Buffer Types¶
melissa.server.deep_learning.buffer.BufferType¶
Bases: IntEnum
Enum representing the different types of buffer strategies available for sampling.
- FIFO = 0
- FIRO = 1
- Reservoir = 2
- FIFOEvictReservoir = 3
- SimPairedReservoir = 4
- BatchReservoir = 5
Creating a buffer¶
melissa.server.deep_learning.buffer.make_buffer(buffer_size, buffer_t=BufferType.FIFO, per_server_watermark=None, pseudo_epochs=None, sweep_size=None, nb_time_steps=None, comm_size=1, metric_logger=None, use_legacy=False)
¶
Factory function to create different types of buffers based on the specified buffer type.

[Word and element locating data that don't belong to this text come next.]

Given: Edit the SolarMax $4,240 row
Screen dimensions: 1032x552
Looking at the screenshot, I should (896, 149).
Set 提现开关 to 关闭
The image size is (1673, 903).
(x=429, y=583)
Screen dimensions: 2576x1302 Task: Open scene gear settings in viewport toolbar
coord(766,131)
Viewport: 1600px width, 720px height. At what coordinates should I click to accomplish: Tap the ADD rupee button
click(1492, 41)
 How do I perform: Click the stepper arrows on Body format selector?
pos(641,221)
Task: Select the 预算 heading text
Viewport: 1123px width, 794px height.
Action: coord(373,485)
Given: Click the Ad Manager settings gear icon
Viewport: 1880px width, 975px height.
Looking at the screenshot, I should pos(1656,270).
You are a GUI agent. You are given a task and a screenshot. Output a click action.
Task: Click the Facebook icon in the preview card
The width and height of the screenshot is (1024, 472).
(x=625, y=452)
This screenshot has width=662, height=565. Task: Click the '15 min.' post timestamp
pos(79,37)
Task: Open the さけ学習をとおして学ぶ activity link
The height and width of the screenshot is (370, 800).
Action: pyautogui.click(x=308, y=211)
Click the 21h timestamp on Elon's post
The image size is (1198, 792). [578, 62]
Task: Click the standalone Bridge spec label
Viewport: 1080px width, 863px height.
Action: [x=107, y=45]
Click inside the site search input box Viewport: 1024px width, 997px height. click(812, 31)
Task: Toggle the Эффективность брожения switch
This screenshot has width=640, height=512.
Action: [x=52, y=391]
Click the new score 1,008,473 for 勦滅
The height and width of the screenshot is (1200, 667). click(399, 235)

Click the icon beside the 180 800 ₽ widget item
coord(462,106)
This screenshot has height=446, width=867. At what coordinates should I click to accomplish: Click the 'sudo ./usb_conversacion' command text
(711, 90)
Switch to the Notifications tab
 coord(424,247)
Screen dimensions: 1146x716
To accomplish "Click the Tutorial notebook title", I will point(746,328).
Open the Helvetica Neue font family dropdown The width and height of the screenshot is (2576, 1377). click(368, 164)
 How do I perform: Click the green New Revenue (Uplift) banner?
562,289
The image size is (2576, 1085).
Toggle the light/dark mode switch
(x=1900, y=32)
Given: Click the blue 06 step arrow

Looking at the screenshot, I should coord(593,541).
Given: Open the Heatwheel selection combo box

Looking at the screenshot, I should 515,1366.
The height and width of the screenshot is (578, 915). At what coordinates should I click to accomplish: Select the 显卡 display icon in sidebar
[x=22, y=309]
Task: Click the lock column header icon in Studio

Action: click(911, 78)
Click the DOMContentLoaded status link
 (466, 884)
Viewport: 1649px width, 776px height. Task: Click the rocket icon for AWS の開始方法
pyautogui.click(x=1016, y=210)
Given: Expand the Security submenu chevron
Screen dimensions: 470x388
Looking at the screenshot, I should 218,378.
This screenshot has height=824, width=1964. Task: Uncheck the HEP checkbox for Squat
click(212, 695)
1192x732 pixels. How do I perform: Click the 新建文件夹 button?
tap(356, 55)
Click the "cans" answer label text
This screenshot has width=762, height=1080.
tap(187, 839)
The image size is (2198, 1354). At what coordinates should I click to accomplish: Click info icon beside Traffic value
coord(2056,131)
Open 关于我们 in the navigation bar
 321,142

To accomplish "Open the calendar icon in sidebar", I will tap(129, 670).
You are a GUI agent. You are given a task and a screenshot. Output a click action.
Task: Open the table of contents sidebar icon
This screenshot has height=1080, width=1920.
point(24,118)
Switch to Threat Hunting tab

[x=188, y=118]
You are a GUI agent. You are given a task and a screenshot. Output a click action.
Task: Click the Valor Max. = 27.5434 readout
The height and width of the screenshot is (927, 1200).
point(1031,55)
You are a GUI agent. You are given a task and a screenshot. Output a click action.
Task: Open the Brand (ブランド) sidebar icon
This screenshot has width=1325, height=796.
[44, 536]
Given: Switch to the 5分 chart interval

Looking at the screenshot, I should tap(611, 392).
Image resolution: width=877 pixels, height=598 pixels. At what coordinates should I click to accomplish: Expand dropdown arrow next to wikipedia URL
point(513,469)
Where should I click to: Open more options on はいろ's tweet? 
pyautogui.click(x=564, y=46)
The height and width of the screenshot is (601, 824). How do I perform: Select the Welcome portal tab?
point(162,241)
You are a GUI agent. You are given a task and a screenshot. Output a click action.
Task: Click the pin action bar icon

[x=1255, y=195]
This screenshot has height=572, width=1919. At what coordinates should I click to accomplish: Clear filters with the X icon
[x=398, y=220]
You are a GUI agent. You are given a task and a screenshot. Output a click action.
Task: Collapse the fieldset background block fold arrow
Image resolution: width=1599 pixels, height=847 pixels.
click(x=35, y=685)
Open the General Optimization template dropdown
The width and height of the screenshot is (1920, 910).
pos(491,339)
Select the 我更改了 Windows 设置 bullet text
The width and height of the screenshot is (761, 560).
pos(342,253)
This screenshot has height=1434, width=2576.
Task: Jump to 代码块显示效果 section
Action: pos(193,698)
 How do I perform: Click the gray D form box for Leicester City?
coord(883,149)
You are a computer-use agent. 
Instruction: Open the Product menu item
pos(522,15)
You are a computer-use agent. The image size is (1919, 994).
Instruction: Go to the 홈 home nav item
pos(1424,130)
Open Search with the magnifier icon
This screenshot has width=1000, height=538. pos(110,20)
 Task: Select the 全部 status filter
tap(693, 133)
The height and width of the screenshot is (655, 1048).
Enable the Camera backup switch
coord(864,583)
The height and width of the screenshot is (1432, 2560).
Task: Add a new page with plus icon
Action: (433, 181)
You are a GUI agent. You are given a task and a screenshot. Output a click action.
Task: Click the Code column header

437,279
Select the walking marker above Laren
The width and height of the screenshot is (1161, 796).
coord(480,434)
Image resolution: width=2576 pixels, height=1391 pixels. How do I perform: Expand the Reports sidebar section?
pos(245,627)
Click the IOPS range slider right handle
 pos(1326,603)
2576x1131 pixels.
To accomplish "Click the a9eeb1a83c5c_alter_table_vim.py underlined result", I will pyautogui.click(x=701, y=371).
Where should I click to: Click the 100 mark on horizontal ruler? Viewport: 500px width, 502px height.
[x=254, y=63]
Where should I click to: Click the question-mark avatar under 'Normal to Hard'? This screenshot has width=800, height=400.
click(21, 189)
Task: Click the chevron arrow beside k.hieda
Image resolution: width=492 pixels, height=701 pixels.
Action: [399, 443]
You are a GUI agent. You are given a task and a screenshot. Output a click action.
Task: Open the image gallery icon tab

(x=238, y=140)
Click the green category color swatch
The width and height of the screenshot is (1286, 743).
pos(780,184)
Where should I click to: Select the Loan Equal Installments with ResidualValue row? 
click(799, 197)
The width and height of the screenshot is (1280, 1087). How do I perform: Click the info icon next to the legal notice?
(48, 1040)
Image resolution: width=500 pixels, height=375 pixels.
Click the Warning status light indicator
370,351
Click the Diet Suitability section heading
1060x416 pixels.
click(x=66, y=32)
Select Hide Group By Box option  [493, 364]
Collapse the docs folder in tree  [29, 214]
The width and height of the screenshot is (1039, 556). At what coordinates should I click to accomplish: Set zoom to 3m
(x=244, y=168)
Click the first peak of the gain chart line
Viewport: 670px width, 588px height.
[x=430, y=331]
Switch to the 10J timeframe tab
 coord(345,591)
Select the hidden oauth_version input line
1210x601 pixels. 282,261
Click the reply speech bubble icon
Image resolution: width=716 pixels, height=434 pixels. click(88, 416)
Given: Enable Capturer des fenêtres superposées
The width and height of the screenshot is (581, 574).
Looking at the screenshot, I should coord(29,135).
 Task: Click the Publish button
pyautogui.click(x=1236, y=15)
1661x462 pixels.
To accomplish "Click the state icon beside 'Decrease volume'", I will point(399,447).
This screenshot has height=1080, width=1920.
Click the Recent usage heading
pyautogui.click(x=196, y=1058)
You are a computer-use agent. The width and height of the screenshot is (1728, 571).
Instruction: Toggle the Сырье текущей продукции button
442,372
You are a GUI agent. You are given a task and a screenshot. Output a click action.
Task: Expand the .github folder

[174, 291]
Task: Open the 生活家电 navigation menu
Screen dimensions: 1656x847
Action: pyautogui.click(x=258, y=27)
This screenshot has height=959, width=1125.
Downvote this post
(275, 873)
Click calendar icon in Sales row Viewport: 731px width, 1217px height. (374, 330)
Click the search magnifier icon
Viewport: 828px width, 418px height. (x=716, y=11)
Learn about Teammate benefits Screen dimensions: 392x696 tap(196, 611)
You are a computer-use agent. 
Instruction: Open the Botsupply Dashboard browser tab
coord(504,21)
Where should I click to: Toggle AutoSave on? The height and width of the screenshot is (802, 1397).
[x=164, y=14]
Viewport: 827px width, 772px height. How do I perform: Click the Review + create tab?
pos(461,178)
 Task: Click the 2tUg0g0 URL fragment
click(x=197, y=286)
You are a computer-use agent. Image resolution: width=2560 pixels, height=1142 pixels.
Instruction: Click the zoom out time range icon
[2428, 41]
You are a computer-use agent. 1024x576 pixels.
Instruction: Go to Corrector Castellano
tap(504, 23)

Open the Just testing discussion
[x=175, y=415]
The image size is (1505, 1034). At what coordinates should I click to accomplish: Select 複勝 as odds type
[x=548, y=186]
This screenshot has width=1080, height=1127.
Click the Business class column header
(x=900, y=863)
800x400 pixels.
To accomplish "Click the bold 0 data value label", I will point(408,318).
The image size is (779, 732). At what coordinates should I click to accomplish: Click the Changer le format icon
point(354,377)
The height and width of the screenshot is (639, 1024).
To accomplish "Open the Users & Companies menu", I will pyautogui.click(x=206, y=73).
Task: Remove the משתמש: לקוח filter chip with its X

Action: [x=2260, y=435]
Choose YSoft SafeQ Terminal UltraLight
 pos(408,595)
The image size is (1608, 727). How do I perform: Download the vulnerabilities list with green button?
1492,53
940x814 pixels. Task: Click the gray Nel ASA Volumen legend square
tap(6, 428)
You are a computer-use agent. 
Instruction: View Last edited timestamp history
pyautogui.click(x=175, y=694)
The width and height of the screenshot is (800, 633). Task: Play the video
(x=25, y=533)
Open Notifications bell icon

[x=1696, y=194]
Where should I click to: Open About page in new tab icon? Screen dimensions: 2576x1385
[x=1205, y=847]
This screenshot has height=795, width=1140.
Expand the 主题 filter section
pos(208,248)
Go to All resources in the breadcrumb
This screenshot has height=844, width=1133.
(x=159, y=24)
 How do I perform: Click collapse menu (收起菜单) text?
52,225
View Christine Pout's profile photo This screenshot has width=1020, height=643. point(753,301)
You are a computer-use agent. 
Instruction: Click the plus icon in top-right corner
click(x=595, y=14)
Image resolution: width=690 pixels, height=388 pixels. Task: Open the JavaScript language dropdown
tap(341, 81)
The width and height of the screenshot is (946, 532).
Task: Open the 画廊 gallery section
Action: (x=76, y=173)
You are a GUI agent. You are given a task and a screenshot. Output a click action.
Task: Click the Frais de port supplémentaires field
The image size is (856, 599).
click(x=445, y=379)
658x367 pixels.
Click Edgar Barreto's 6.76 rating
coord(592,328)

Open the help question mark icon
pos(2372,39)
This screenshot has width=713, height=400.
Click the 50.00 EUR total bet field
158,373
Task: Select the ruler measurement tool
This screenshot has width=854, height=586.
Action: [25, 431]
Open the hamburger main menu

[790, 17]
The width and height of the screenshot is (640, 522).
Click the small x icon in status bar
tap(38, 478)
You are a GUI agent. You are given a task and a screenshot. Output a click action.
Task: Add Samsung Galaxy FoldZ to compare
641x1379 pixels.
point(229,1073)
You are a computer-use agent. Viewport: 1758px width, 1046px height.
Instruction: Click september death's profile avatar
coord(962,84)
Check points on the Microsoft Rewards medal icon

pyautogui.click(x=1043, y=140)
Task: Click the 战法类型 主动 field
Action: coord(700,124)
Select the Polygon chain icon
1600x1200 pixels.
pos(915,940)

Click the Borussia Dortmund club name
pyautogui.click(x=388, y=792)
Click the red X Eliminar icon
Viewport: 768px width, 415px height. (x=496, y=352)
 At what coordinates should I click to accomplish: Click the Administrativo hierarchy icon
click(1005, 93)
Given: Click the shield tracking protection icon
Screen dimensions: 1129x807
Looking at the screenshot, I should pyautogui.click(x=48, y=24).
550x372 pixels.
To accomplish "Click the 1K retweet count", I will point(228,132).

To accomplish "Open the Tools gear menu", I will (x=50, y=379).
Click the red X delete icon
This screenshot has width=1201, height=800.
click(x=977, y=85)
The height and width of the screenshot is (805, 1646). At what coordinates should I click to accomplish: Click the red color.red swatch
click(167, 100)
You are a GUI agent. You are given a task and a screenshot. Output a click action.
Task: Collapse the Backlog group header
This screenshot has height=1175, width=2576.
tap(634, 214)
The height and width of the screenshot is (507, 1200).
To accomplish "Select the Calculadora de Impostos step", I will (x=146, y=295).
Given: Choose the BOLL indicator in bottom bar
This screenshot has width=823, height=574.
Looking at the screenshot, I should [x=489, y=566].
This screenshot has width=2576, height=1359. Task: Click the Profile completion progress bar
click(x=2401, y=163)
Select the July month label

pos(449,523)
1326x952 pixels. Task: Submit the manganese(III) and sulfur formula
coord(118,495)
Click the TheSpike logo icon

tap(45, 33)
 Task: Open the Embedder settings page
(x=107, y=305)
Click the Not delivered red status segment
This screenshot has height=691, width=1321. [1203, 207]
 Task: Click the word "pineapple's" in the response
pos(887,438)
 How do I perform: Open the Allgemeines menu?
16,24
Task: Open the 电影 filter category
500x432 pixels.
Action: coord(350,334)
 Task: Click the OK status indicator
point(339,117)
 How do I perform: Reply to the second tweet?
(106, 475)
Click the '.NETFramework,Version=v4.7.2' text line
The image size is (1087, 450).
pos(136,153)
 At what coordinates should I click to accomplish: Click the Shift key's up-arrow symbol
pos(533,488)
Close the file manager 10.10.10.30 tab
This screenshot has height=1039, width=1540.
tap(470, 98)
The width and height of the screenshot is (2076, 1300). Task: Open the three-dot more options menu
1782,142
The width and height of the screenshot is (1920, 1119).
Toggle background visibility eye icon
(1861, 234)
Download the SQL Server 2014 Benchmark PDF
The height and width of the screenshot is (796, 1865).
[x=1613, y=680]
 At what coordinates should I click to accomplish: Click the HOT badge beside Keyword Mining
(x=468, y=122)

This function initializes and returns a buffer (queue) object based on the given buffer size
and type. The function raises a ValueError if the necessary parameters
are not provided for the selected buffer type.
Parameters¶
- buffer_size (
int): The maximum size of the buffer. - buffer_t (BufferType, optional): The type of buffer to create.
Default is
BufferType.FIFO. - per_server_watermark (
int, optional): A threshold used forReservoirandFIRObuffers. - pseudo_epochs (
int, optional): The number of iterations forFIROpseudo-offline mode. - sweep_size (
int, optional): The number of distinct simulation trajectories. - nb_time_steps (
int, optional): The number of time steps per simulation trajectory. - comm_size (
int, optional): The number of parallel processes or threads. - metric_logger (
BaseLogger, optional): Existing logger used for additional buffer-specific metrics logging. - use_legacy (
bool, False): Revert to the original legacy version instead.
Returns¶
BaseQueueLegacy | PolicyQueue: A buffer object of the specified type.
Buffer Classes¶
melissa.server.deep_learning.buffer.FIFO¶
melissa.server.deep_learning.buffer.FIRO¶
melissa.server.deep_learning.buffer.Reservoir¶
Bases: PolicyQueue[ListStorage]
A policy-driven queue specifically configured for reservoir sampling algorithms.
melissa.server.deep_learning.buffer.FIFOEvictReservoir¶
Bases: PolicyQueue[ListStorage]
A buffer that evicts the oldest data (FIFO) on write and allows random multiple reads of the same data (Reservoir).